Kenapa juga yah kita harus tidak enakkan menolak sesuatu yang tidak kita suka atau tidak sanggup untuk kita lakukan? Untuk apa membebani hati yang sudah enggan? Hingga akhirnya kita terpaksa tidak jujur pada diri sendiri, mending kalau kita melakukannya, lha kalau malah hanya lip service, bermanis-manis di mulut namun ngomong ora tekan ati, tidak tulus. Apa berkatnya, apa untungnya?
Apa susahnya menolak sesuatu yang tidak kita sukai dan tidak sanggup untuk dikerjakan?
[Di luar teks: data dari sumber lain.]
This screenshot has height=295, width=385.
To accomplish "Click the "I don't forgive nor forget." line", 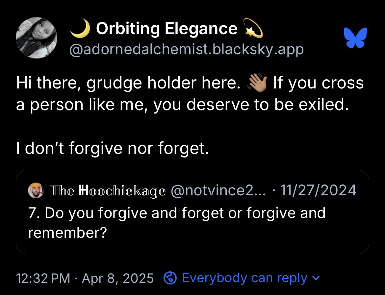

Toh kita punya mulut untuk berbicara tentang hati dan pikiran kita, mengapa tidak digunakan sesuai fungsinya? Apabila takut dicap orang lain sebagai orang yang tidak sopan dan frontal, toh pada akhirnya orang lain akan melabeli diri kita ini dengan penilaian mereka sendiri. Hari gini masih dengerin kata orang, apa gak capek tuh?
Padahal mungkin orang yang menjadi target penolakan kita itu tidak keberatan apabila kita beri tahu dari awal akan pemikiran dan alasan kita sendiri. Sehingga dua belah pihak sama-sama enak, komunikasi lancar tanpa ada modus ini itu.
Apabila kita terus menerus melakukan praktik lip service ini, tidak ada bedanya dong kita dengan koruptor penebar janji manis palsu. Mungkin kalau sinetron Hidayah masih ada, niscaya pasti kalau mati mayatnya nanti digerogoti belatung, bibirnya dower lalu arwahnya dimasukan ke neraka yang penuh kretak gigi. Amit-amit yee bo!
Maka itu pada malam harinya saya jadi mikir, jangan-jangan sebenarnya saya ini juga sering melakukan praktik lip service itu, berkoar sana sini sampai mulut berbusa, meracau tak jelas persis wong edan. Masalah klasik yah?